R(17), Data Frames
A data frame is a table or two-dimensional array structure, in which each column contains the value of a variable, and each row contains a set of values from each column.
characteristics
- the column name should not be empty.
- the row name should be unique.
- the data stored in the data frame can be number, factor, or character types.
- each column should contain the same number of data term.
# Create the data frame.
emp.data <- data.frame(
emp_id = c (1:5),
emp_name = c("Rick","Dan","Michelle","Ryan","Gary"),
salary = c(623.3,515.2,611.0,729.0,843.25),
start_date = as.Date(c("2012-01-01", "2013-09-23", "2014-11-15", "2014-05-11", "2015-03-27")),
stringsAsFactors = FALSE
)
# Print the data frame
print(emp.data)
print the structure
We can use str()
function to print the structure of data frame.
str(emp.data)
get the summary
get and print the summary
print(summary(emp.data))
extract data
extract specific column from data frame by using column name.
result <- data.frame(emp.data$emp_name,emp.data$salary)
extract specific elements by using index.
like
result <- emp.data[1:2,]
or
result <- emp.data[c(3,5),c(2,4)]
expand
we can use new column name to expand column vector.

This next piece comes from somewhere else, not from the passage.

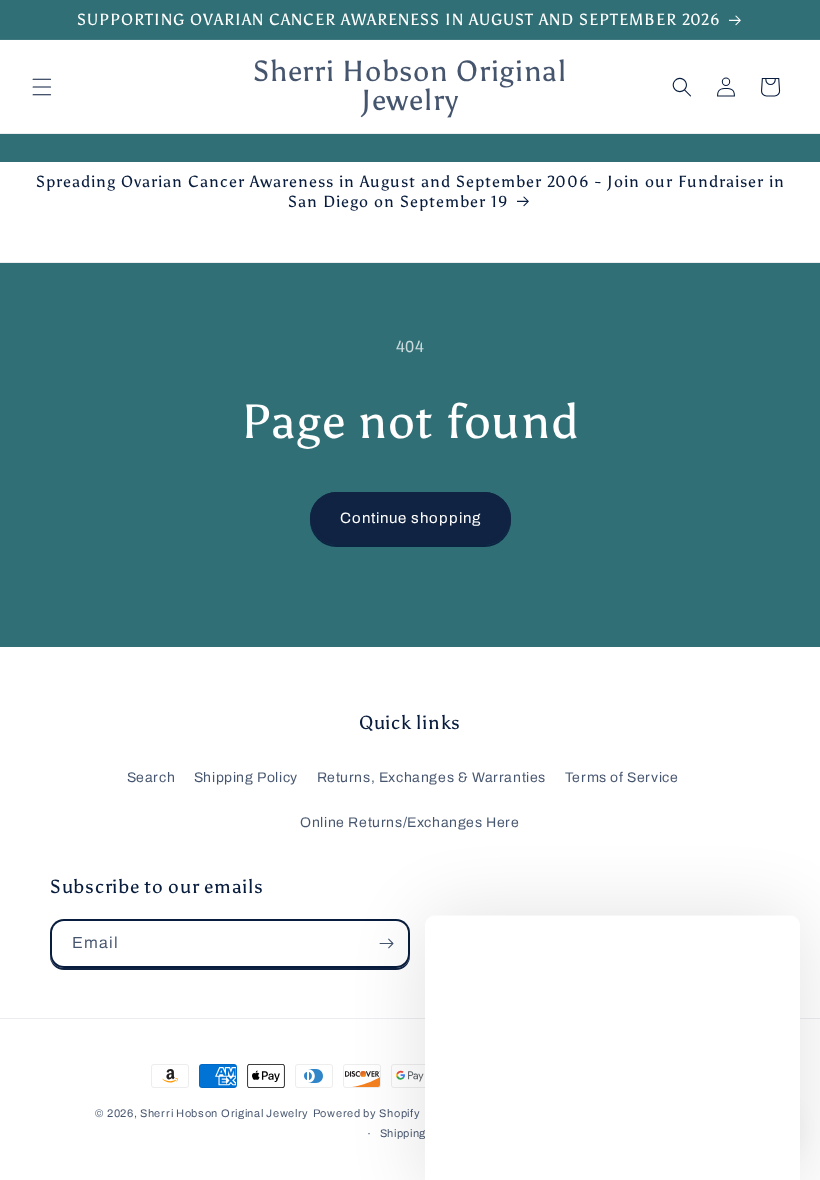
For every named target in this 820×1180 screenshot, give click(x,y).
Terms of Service (622, 777)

# Add a column named "dept"
emp.data$dept <- c("IT","Operations","IT","HR","Finance")
v <- emp.data
If we wanna put more rows to the existing data frame permanently, we need to introduce new rows of the same structure as existing data frames and use the rbind()
function.
# Create the second data frame
emp.newdata <- data.frame(
emp_id = c (6:8),
emp_name = c("Rasmi","Pranab","Tusar"),
salary = c(578.0,722.5,632.8),
start_date = as.Date(c("2013-05-21","2013-07-30","2014-06-17")),
dept = c("IT","Operations","Fianance"),
stringsAsFactors = FALSE
)
# Bind the two data frames.
emp.finaldata <- rbind(emp.data,emp.newdata)